Recap of the September 2022 Congressional Data Task Force Meeting

The Congressional Data Task Force provided a series of legislative branch technology updates at its third quarter meeting on September 29, 2022, including a CAO presentation on adding metadata to Statements of Disbursement, a recap of the Library of Congress Virtual Public Forum, updates on the comparative print project and E-Hopper, updates on how the Congress.gov API beta is handling committee codes, and more. 

We have a full report below on what happened at the two-hour meeting below, and here are some highlights:

The CAO announced it is adding metadata to Statements of Disbursement to make files easier to analyze. The CAO is obligated to produce these 60 days after the quarter. The information is currently in PDF and is human readable, but CHA requested CAO to enhance the data to make it easier for third parties to download the spreadsheets and perform analysis using automated tools. The new columns will provide unique identifiers for the following five columns in the current files: organization, program, sort subtotal description, description, and vendor name.

The Library of Congress recapped its recent Virtual Public Forum (which we wrote about here), including the announcement about the new Congress.gov API, several Congress.gov enhancements, and panels on legislative data standards. 

The House Clerk’s office provided a helpful update on its comparative print project, E-Hopper and Legislative Information Management System. The E-Hopper application — which began in 2019 right before the pandemic — has replaced the physical hopper as the primary way for staffers to submit legislative documents. This process has shifted the burden from member offices to bill clerks. The old system required one bill to be printed at a time; the new solution allows for bulk printing which is saving immense amounts of time and resources in the Clerk’s office.

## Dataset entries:
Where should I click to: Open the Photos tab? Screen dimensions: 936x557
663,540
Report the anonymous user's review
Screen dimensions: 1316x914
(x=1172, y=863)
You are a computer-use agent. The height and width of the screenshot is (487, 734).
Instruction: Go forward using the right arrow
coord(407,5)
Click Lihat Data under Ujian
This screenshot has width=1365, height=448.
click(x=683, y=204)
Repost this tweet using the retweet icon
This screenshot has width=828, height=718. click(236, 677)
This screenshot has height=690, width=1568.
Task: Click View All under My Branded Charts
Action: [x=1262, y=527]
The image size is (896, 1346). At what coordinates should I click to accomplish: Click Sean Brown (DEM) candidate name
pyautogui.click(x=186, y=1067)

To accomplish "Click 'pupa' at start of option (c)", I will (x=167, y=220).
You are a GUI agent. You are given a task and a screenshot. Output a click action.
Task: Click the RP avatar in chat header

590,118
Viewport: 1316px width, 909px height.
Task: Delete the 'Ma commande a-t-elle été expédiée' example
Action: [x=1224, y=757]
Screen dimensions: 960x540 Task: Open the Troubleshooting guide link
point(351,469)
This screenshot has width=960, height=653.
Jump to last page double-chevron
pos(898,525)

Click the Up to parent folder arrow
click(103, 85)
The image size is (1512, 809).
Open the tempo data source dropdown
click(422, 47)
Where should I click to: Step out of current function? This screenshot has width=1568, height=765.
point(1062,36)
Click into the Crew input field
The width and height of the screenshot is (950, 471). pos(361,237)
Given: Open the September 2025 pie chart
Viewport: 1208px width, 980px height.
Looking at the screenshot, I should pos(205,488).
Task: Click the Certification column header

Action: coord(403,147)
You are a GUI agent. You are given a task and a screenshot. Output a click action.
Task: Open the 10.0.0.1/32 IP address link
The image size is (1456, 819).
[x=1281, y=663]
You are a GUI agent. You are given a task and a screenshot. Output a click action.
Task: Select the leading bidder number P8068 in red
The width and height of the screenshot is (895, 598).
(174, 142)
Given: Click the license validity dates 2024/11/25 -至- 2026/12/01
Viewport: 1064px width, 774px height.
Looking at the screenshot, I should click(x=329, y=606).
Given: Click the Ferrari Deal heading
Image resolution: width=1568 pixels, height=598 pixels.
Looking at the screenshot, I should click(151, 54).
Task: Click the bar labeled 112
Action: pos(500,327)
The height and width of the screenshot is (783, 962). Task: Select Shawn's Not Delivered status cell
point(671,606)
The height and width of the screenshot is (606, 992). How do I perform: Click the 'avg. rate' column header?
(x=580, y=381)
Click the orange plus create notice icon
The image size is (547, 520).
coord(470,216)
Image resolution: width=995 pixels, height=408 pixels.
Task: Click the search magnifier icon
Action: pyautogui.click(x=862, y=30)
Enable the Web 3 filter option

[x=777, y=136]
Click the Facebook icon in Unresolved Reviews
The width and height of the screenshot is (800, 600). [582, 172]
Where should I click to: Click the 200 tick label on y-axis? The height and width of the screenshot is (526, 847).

## WHAT THIS TASK INVOLVES:
Could you print the entire Congressional Data Task Force meeting recap from above, word for word?

## TASK RESPONSE:
Recap of the September 2022 Congressional Data Task Force Meeting

The Congressional Data Task Force provided a series of legislative branch technology updates at its third quarter meeting on September 29, 2022, including a CAO presentation on adding metadata to Statements of Disbursement, a recap of the Library of Congress Virtual Public Forum, updates on the comparative print project and E-Hopper, updates on how the Congress.gov API beta is handling committee codes, and more. 

We have a full report below on what happened at the two-hour meeting below, and here are some highlights:

The CAO announced it is adding metadata to Statements of Disbursement to make files easier to analyze. The CAO is obligated to produce these 60 days after the quarter. The information is currently in PDF and is human readable, but CHA requested CAO to enhance the data to make it easier for third parties to download the spreadsheets and perform analysis using automated tools. The new columns will provide unique identifiers for the following five columns in the current files: organization, program, sort subtotal description, description, and vendor name.

The Library of Congress recapped its recent Virtual Public Forum (which we wrote about here), including the announcement about the new Congress.gov API, several Congress.gov enhancements, and panels on legislative data standards. 

The House Clerk’s office provided a helpful update on its comparative print project, E-Hopper and Legislative Information Management System. The E-Hopper application — which began in 2019 right before the pandemic — has replaced the physical hopper as the primary way for staffers to submit legislative documents. This process has shifted the burden from member offices to bill clerks. The old system required one bill to be printed at a time; the new solution allows for bulk printing which is saving immense amounts of time and resources in the Clerk’s office.